I discovered that I did in fact have a dream of being a counselor/consultant but I also had some extremely self-limiting attitudes that blocked the path to the realization of that dream. I felt undeserving and I could not see how I could overcome the obstacles that seemed to block my way. In addition, I had fears about my ability to do well in the profession I dreamed about. (I could go on here but I think you get the point – I was an idiot and I was standing in my own way.)

Finally, I had a breakthrough and decided to return to my mentor/friend and share what I discovered about myself and see what he had in mind. It was one of the best decisions of my entire life.

The mentor/friend was Stan Olsen, co-founder of Digital Equipment Corporation. He suggested that “we” start a non-profit organization dedicated to consulting and counseling and make me the director. I said O.K. and we scheduled our first board meeting.

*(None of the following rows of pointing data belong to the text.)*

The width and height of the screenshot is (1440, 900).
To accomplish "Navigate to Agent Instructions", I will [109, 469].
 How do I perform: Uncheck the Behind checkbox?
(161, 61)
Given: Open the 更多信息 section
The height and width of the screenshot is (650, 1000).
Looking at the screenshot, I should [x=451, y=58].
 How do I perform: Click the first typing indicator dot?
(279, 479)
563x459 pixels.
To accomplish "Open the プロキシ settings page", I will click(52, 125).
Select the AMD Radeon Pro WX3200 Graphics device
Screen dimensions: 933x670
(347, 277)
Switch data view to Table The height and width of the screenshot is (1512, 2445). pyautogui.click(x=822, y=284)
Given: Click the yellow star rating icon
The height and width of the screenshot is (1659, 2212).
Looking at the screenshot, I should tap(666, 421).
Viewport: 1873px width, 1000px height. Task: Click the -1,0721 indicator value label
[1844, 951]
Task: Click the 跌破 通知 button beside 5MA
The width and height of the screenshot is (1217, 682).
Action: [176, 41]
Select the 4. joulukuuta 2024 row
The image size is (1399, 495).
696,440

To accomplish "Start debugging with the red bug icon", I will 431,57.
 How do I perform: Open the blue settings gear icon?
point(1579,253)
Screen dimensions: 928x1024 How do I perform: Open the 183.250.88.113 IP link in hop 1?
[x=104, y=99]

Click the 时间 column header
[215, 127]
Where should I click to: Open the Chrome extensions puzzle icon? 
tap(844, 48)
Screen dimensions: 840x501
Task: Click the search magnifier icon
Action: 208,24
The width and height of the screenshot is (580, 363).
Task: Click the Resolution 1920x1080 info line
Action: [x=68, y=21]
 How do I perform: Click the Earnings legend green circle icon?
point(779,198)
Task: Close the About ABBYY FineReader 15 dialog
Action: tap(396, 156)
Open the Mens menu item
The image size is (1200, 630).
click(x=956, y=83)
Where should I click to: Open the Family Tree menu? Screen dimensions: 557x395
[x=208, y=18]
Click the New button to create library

At the board meeting (Stan and two other men), they announced that they had already made a number of decisions that involved me. Here they are. When I heard them I was astounded.

One. My salary was to be twice what I had been making at the church.

Two. They asked me to list the courses and seminars that would best train me for the work I was to do. I made an extensive list including training in organizational development, small group therapy and a long and involved program in Gestalt therapy.
They said yes to each and every item on my list!

Three. They then “requested” that I go back to school and get my doctorate. They agreed to pay for all expenses for the duration of the program.

Four. Stan Olsen had donated $100,000 to make all this possible.

The point: If I had given in to my self-limiting ideas my life would have been very different and certainly far less satisfying.

The message: Open your mind and heart to your best and highest dreams and say yes to anyone who wants to offer their support. Miracles will follow. Have a miraculous new year.